The biggest trial to date on an experimental obesity drug shows that the pill is both safe and effective, researchers say. On average, patients lost 20 pounds and were able to keep it off for two years when they were taking the higher dose of the drug rimonabant (Acomplia).
"This seems to be an encouraging drug with respect to weight loss, particularly central fat weight loss," says lead researcher Dr. E Xavier Pi-Sunyer, of the endocrinology department at St. Luke's-Roosevelt Hospital Center, Columbia University in New York City.
For his study, 3,040 obese patients-the majority of them women-were randomly assigned to receive either 5 milligrams (mg) of rimonabant, a 20 mg dose or a placebo. Their mean age was 45 and their average waist circumference was 42 inches. All of the participants, who were from either the US or Canada, also were assigned a reduced-calorie diet.
While some lost weight on the 5-mg dose, the higher dose produced the greatest effect. "Participants [on 20 mg of rimonabant] achieved and maintained a weight loss of 19 pounds versus 5.1 pounds in the control group," says Pi-Sunyer.
One in three patients (32%) on the higher dose lost at least 10% of their body weight, while 62.5% shed at least 5% of body weight. That's twice the success rate of the patients who were taking the placebo and relying on diet alone---only 16% of those patients lost at least 10% of body weight, and approximately 33% shed 5% of body weight. In inches lost, people taking rimonabant lost 3.1 inches from their waist, on average, compared with 1.5 inches in the control group.
The drug seems to offer other health advantages that are independent of weight loss, says Pi-Sunyer.
In his study, patients on the drug improved HDL ("good") cholesterol by approximately 25% and lowered harmful triglycerides by 10%. Those people on diet alone had only slight improvements.
"It is also encouraging that this is a broader effect drug in the sense that it also hits other risk factors for cardiovascular diseases. There is an independent effect of this drug on HDL cholesterol, triglycerides and on insulin resistance over and above weight loss," says Pi-Sunyer.
On the down side, the drug caused more nausea than the placebo, and a slightly higher incidence of depression, anxiety and irritability. However, Pi-Sunyer notes, "There was no evidence that this drug, in two years, had something we have to worry about in regard to safety."
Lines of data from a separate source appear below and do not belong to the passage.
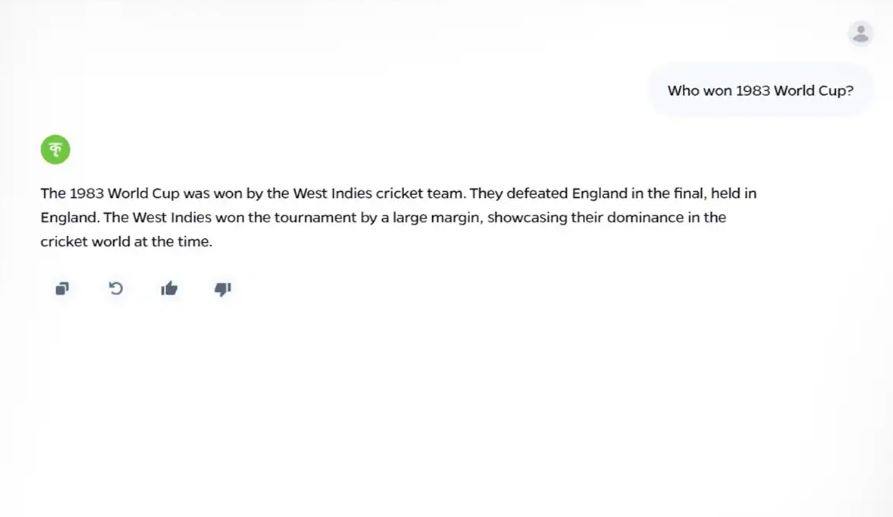Copy the assistant's response
Image resolution: width=893 pixels, height=517 pixels.
(62, 289)
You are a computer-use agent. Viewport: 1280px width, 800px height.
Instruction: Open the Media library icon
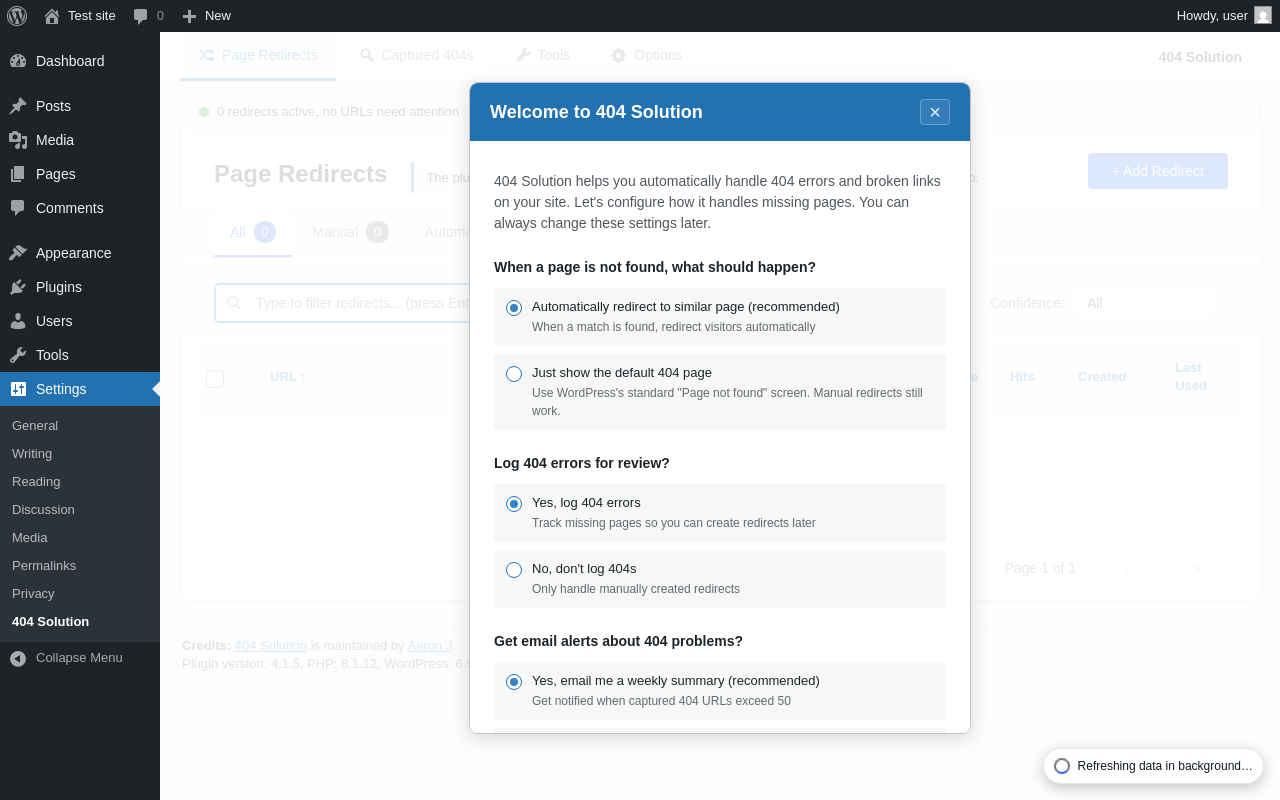pos(18,140)
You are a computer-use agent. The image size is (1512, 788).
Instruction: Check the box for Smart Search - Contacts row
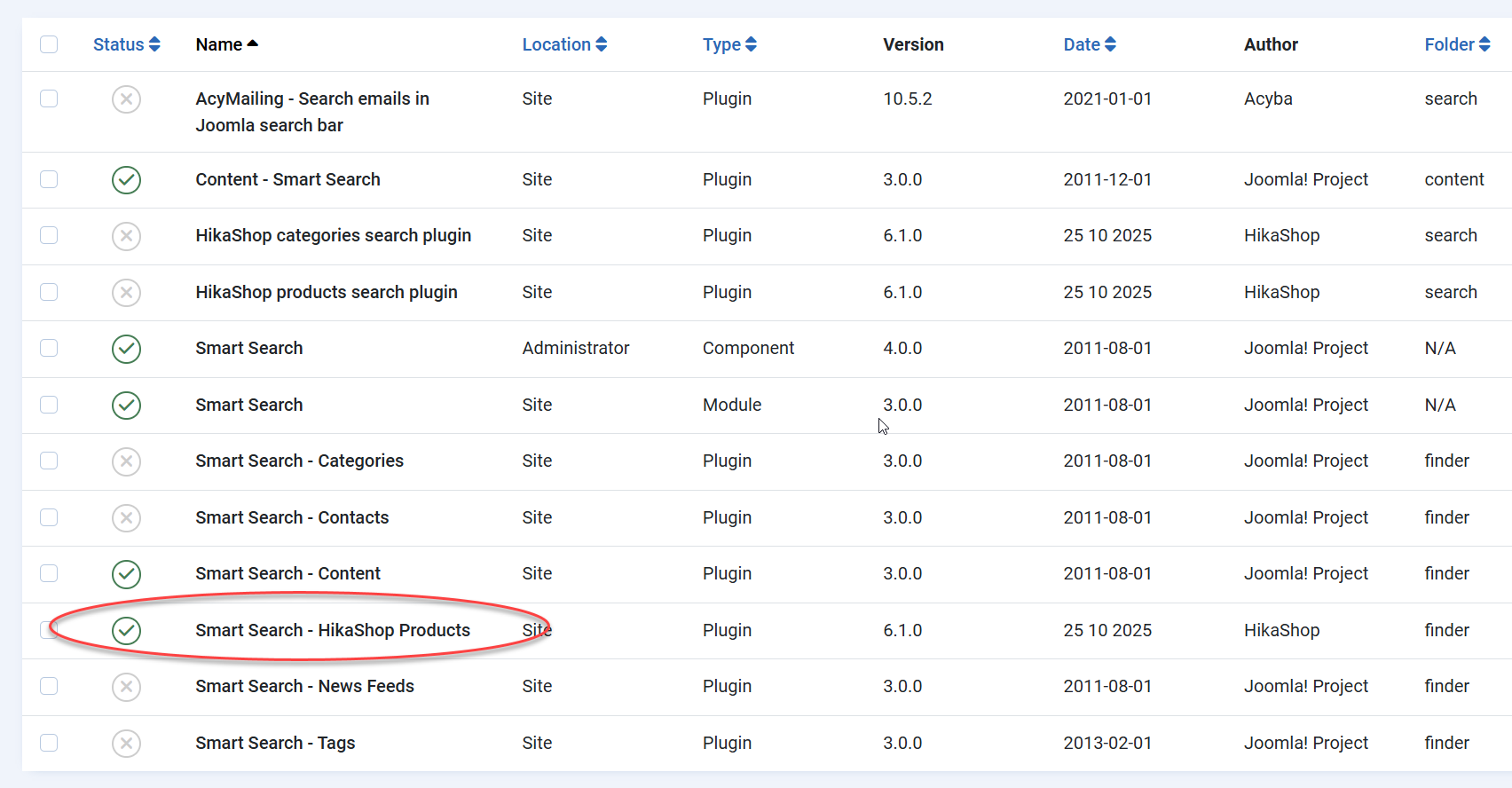49,517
His study of rimonabant is the largest and longest of three that were conducted. The other two also reported weight loss, as well as improvements in cardiovascular risk factors.
How it Works
Rimonabant, which is also being tested as a way to help smokers quit, is the first of a new class of drugs called selective CB1 blockers, which block the endocannabinoid (EC) system, one of the body's "pleasure centers."
"It's a drug that is targeting a different system than any weight-loss drug has targeted before," Pi-Sunyer says.
"Clearly, we consider obesity to be a chronic problem," Pi-Sunyer says. "You don't cure obesity; you just improve it. It's not different from hypertension or diabetes or high cholesterol."
People who stopped taking the drug after losing weight regained it, but people who stayed on the drug maintained their weight loss through the second year, Pi-Sunyer says.